Colonie de vacances, opération suspendue

A bien méditer la question et si l’on considère les opérations organisées ces dernières années, cette option était à envisager car le nombre de bénéficiaires par travailleur était réduit à un seul enfant et il faut compter sur le facteur chance, car le tirage au sort était obligatoire. Même avec cette méthode, des irrégularités ont été signalées par les enseignants car des tours de passe-passe étaient d’usage et d’une manière excessive et exagérée, nous n’allons pas aussi fermer les yeux sur les conditions d’accueil qualifiées d’inadéquates et d’incommodes.

Les plus optimistes préféraient croire que les organisateurs du Cnos des travailleurs de l’éducation, au courant de la situation, allaient prendre les décisions nécessaires afin d’améliorer leurs prestations en retenant des camps répondant aux normes et surtout désigner un encadrement apte à offrir aux potaches des vacances agréables en leur garantissant un maximum de distraction, d’apprentissage et leur permettre de faire le plein d’énergie pour être en mesure d’affronter l’année scolaire à venir, illusion, rien de tout cela n’est retenu. Au contraire, les responsables ont opté pour la solution la plus facile : suspension des camps de colonie de vacances. Les travailleurs du secteur, n’en reviennent pas et n’arrivent pas à comprendre la portée et le sens de cette décision. Une source généralement bien informée révélera « ce n’est pas une décision sage, pourquoi priver des milliers d’enfants de partir en vacances alors que les caisses du Cnos sont bien pleines ? »

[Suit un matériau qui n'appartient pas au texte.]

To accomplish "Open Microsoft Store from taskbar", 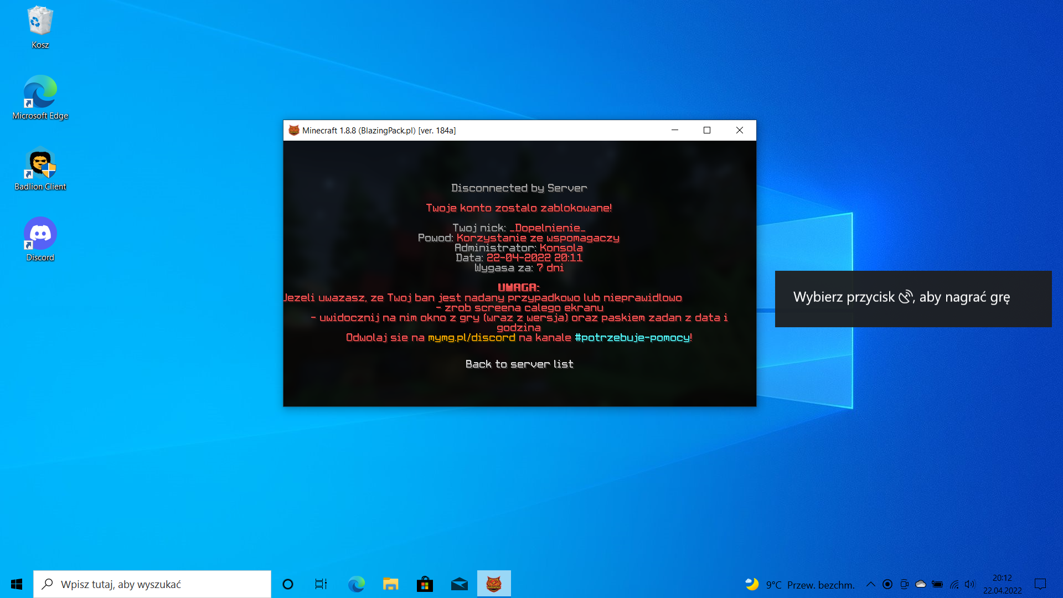I will (x=425, y=584).
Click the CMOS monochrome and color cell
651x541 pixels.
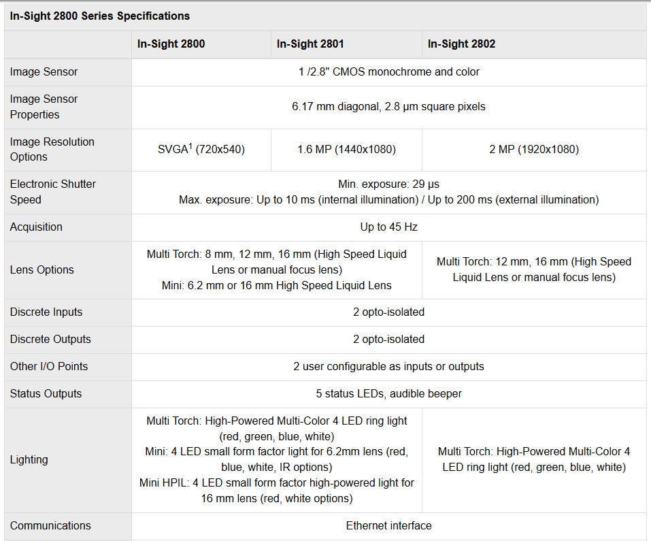(x=388, y=72)
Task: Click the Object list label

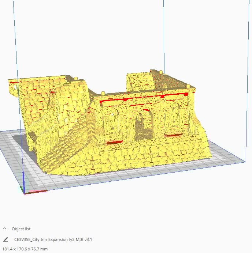Action: [21, 229]
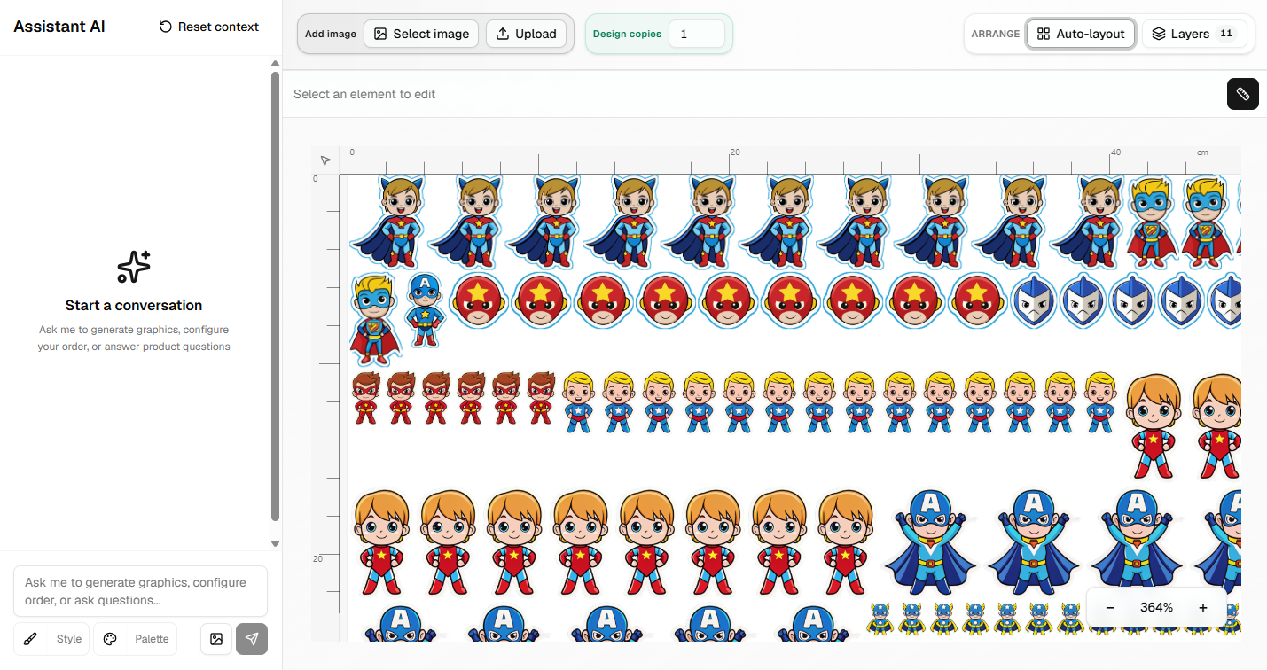Click the ruler measure icon button
Image resolution: width=1267 pixels, height=670 pixels.
tap(1242, 94)
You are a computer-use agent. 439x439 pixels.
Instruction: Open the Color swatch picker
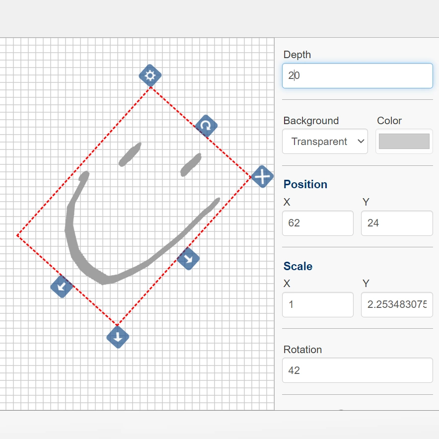click(404, 142)
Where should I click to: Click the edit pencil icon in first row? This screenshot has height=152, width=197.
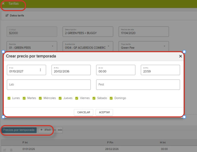pos(5,150)
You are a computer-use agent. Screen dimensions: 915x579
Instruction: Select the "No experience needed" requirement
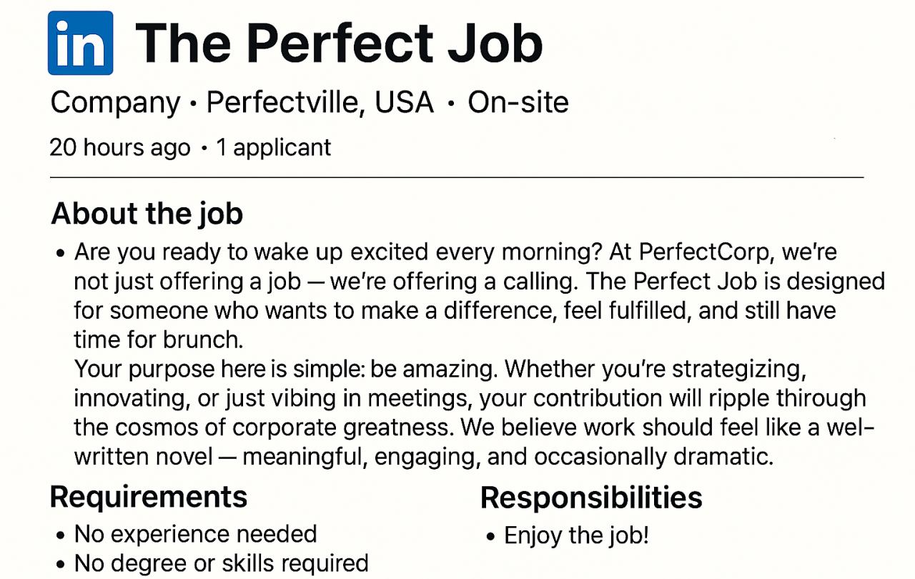pos(195,534)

Sommée et harcelée pendant toute l’année scolaire d’obtenir des résultats, la corporation se voit bien récompenser car les objectifs sont atteints, les déclarations du plus haut responsable de l’éducation le confirment au lieu d’une petite prime, d’une petite augmentation, les concernés voient leur dernier privilège disparaître.

Il parait que dans ce pays, les efforts ne sont jamais récompensés convenablement.